------ FRAGMENTO ------

Esperé que acabaran el petit comité,
me acerqué y saludé. Los felicité con frases habituales pero muy sentidas;
después me dirigí a Camille: “¿Conoces algún sitio cerca donde nos den algo de
comer a estas horas?”. Me miró, sonrió, recogió el instrumento, volvió a
mirarme y, por fin, habló: “Hay un bistrot
en la calle de la Universidad donde quizás puedan mitigar mi apetito; el tuyo
no sé”. “Seguro que sí –me apresuré a contestar–; estupendo”.
La merienda,
cena o lo que fuese, se prolongó hasta el anochecer y la conversación discurrió
por rutas muy gratas, algunas divertidas, otras más serias, pero todas amenas e
inteligentes. Hablamos de lo divino y de lo humano, de todo… con una excepción:
aquello que Camille esperaba que yo le preguntara y que Iván Requejo, por
principios, no iba a preguntar –a pesar de la inmensa curiosidad–. Bien, fue
una magnífica velada.

------ DATOS PROPORCIONADOS ------

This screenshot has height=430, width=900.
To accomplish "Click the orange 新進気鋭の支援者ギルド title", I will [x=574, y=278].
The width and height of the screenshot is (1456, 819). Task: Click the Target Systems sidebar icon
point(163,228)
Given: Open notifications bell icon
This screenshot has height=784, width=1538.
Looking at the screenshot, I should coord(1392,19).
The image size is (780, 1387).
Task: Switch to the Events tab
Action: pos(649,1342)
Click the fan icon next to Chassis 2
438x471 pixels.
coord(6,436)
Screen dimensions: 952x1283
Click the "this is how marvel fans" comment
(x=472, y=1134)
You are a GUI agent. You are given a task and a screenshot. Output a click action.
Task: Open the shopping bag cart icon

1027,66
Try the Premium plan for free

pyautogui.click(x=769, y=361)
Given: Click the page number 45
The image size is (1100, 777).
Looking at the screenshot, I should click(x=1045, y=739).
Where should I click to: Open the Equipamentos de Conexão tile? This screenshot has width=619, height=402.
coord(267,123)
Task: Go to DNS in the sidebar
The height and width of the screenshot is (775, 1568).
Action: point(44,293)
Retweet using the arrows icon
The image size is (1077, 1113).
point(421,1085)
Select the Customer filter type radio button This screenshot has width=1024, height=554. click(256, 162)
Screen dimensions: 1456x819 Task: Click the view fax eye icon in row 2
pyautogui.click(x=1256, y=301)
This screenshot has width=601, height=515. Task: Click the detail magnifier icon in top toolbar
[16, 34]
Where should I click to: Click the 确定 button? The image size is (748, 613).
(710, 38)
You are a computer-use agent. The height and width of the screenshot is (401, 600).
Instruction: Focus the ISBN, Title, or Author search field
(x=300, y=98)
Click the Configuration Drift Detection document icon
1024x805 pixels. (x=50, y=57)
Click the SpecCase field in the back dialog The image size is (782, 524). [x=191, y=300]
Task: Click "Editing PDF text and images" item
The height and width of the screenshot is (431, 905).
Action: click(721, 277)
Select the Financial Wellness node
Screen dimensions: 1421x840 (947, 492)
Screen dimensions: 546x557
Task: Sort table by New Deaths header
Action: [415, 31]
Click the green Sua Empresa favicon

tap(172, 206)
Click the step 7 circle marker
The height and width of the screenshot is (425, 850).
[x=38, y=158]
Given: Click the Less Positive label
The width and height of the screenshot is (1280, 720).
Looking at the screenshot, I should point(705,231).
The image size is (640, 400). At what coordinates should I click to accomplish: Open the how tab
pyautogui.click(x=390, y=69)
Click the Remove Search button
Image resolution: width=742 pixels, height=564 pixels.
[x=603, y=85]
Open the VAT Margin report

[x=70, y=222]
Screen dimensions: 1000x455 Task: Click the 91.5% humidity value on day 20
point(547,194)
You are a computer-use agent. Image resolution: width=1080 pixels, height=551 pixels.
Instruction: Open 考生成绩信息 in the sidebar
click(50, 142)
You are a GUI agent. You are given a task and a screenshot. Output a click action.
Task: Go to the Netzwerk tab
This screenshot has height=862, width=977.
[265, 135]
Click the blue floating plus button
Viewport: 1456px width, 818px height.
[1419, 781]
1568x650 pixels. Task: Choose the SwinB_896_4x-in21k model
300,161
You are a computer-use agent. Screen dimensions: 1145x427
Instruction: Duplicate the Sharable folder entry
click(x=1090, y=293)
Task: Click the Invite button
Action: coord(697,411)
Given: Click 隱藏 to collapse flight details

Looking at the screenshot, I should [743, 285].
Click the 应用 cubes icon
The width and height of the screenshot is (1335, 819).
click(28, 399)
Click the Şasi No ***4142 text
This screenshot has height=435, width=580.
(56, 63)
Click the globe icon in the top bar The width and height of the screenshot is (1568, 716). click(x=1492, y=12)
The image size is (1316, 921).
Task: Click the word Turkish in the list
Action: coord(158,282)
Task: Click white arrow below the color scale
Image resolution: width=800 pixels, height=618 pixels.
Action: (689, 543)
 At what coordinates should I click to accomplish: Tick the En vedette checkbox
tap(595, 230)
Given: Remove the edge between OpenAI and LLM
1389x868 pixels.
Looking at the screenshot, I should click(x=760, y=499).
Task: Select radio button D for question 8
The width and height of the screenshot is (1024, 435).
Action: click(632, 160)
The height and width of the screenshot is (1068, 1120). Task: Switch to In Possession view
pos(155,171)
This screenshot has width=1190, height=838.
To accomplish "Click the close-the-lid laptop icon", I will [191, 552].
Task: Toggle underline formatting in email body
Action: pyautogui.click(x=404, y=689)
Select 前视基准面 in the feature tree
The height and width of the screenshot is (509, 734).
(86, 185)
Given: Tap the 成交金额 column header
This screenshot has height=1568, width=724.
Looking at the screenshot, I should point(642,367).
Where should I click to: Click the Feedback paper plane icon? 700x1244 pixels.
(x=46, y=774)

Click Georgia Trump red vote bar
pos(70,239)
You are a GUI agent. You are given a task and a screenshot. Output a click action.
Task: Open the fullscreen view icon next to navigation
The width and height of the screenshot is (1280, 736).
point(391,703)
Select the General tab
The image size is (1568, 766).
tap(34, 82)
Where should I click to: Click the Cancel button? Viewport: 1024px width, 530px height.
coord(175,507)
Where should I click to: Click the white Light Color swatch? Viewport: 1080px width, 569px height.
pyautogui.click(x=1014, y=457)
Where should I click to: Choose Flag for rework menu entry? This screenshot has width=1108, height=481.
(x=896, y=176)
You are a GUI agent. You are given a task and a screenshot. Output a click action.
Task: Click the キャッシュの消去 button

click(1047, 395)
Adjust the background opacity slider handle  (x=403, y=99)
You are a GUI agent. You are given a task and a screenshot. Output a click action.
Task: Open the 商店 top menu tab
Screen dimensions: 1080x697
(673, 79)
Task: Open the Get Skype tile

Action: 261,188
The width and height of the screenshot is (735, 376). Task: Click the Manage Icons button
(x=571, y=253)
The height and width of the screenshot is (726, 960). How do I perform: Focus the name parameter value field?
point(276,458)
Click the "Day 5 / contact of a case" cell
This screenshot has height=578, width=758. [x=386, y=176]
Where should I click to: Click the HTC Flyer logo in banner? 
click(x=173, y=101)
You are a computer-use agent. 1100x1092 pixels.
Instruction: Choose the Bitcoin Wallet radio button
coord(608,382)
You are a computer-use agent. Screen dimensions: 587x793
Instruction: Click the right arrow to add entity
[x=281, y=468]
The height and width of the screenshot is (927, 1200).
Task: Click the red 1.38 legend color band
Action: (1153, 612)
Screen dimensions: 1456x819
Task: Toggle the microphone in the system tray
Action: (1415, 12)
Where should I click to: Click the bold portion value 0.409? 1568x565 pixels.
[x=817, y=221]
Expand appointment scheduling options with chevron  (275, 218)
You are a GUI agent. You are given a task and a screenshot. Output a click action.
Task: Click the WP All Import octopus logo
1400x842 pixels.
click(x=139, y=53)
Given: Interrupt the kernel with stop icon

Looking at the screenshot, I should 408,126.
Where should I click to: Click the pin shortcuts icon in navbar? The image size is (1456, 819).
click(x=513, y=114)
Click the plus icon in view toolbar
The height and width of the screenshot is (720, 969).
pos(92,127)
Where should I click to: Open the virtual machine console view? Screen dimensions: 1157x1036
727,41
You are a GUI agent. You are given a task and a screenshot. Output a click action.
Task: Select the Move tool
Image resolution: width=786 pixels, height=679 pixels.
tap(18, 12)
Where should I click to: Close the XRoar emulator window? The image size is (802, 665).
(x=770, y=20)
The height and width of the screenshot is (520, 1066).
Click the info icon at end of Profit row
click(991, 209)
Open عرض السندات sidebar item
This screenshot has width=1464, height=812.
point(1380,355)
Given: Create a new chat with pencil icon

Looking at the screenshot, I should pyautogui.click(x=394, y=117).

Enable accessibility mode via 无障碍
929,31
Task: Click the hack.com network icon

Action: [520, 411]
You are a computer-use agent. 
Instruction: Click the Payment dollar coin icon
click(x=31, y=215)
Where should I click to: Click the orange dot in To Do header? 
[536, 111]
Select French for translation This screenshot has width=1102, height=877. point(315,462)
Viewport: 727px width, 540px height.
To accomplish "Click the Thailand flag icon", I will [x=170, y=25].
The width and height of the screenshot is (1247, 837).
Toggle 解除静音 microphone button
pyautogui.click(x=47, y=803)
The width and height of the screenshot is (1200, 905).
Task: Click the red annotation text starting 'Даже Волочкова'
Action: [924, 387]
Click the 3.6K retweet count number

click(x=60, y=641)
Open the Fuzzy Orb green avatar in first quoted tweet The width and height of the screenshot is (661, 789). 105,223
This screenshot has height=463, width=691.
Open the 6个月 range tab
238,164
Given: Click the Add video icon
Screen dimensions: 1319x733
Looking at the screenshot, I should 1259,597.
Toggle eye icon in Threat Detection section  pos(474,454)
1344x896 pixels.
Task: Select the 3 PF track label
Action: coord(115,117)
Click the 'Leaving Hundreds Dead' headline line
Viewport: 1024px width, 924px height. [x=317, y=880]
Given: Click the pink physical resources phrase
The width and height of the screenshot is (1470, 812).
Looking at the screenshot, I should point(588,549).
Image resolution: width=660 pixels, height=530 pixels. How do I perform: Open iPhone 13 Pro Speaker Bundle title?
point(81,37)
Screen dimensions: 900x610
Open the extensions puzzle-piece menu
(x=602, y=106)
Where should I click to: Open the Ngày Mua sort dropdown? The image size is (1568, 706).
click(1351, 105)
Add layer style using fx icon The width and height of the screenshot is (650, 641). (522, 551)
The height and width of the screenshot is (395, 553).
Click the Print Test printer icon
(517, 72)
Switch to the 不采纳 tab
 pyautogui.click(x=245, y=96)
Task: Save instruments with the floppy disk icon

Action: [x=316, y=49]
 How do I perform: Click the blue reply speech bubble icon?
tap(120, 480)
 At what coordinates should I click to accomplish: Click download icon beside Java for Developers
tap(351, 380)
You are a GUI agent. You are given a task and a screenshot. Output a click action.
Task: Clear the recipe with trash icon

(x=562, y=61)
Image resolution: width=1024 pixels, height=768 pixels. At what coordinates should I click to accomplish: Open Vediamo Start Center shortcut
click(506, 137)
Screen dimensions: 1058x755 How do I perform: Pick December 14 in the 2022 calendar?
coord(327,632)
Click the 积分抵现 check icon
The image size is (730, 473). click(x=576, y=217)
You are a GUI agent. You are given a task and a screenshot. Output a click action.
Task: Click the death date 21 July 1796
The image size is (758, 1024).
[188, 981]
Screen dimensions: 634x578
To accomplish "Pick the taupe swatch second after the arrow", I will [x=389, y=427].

------

* QUÉ SE PIDE *
a. Según el fragmento sobre la velada con Camille, ¿en qué calle está el bistrot que ella propone?
b. Prosigue el fragmento sobre la velada con Camille a partir de su última frase.

* RESPUESTAS POR TAREA *
a. En la calle de la Universidad.

b.
Iván Requejo me
había trasladado, incrementada, su inmensa curiosidad y yo, a estas alturas,
carecía ya de sus principios, por lo que no me corté: “¿Te lo contó?, ¿cómo
acabó la noche?”. “Fue una magnífica velada –repitió–, bien pudo acabar con la
frase final de una gran comedia de Billy Wilder”. No tuve dudas que se refería
al diálogo de Jack Lemmon y Joe E. Brown
en una lancha que se alejaba.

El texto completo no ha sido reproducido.